-- Problem description --
Copy the entries word for word from the beginning through the line containing "tap(15, 365)", including that line. Leave the pictures out.

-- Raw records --
◆ ◆ ◆

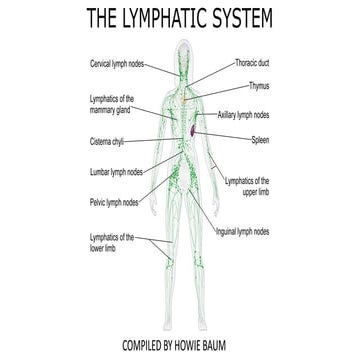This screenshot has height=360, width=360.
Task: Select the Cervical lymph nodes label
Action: pos(117,63)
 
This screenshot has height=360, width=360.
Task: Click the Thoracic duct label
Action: pos(252,62)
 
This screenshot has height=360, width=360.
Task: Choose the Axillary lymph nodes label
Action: pos(251,115)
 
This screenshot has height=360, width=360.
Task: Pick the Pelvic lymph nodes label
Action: pos(113,202)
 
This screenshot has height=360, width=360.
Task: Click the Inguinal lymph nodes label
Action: pos(242,232)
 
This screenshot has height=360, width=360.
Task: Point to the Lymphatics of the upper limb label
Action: pos(250,184)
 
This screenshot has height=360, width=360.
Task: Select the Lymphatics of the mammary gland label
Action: pos(113,105)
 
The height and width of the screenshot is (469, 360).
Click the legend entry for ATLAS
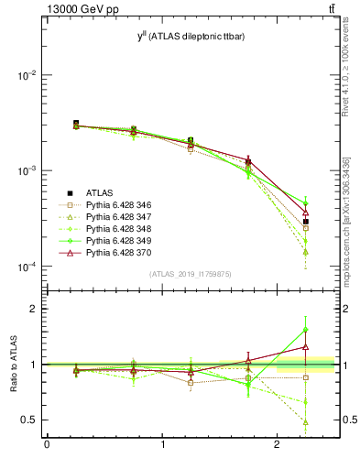tap(98, 192)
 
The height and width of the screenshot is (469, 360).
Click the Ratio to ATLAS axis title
tap(15, 365)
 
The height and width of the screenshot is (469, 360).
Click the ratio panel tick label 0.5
tap(30, 420)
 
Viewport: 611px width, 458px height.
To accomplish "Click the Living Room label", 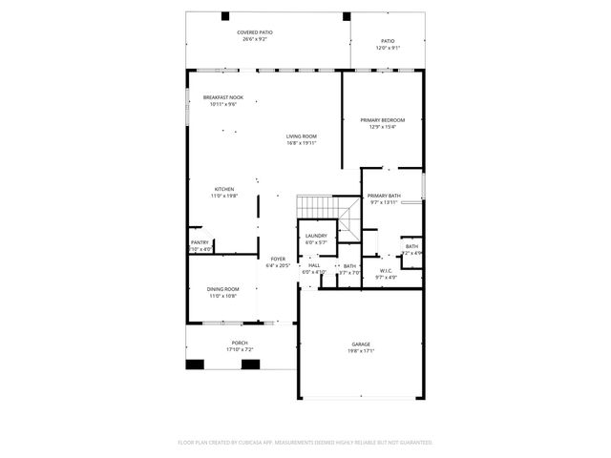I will [x=301, y=136].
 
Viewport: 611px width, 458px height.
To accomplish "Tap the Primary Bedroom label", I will [x=382, y=120].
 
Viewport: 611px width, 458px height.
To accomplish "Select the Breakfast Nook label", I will [x=222, y=97].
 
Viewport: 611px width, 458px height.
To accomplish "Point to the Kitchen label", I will [x=223, y=189].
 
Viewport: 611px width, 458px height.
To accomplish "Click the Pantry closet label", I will [x=200, y=242].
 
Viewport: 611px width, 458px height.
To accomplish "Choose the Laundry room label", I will [x=316, y=236].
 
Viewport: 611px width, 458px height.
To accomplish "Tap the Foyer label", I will [x=278, y=259].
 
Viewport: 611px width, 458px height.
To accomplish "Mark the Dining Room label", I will [x=223, y=289].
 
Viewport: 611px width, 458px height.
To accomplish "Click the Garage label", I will [x=361, y=344].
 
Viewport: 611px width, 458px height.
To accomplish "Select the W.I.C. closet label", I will [x=385, y=271].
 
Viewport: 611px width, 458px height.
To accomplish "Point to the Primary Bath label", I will [x=384, y=196].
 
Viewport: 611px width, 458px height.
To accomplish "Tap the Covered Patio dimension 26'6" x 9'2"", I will [x=254, y=39].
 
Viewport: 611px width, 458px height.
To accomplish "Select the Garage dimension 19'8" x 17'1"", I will [x=361, y=350].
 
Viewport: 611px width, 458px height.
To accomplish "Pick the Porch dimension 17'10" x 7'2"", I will [x=239, y=349].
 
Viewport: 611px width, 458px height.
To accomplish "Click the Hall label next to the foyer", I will [x=314, y=265].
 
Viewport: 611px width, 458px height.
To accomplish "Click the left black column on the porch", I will [x=195, y=364].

◆ ◆ ◆

-- Completed exercise --
This screenshot has height=360, width=360.
Task: Select the Cervical lymph nodes label
Action: pos(117,63)
 
This screenshot has height=360, width=360.
Task: Click the Thoracic duct label
Action: pos(252,62)
 
This screenshot has height=360, width=360.
Task: Choose the Axillary lymph nodes label
Action: pos(251,115)
 
This screenshot has height=360, width=360.
Task: Pick the Pelvic lymph nodes label
Action: pos(113,202)
 
This screenshot has height=360, width=360.
Task: Click the Inguinal lymph nodes label
Action: pos(242,232)
 
This screenshot has height=360, width=360.
Task: Point to the Lymphatics of the upper limb label
Action: pos(250,184)
 
This screenshot has height=360, width=360.
Task: Select the Lymphatics of the mammary gland label
Action: pos(113,105)
 
The height and width of the screenshot is (469, 360).
Click the legend entry for ATLAS
tap(98, 192)
 
The height and width of the screenshot is (469, 360).
Click the Ratio to ATLAS axis title
tap(15, 365)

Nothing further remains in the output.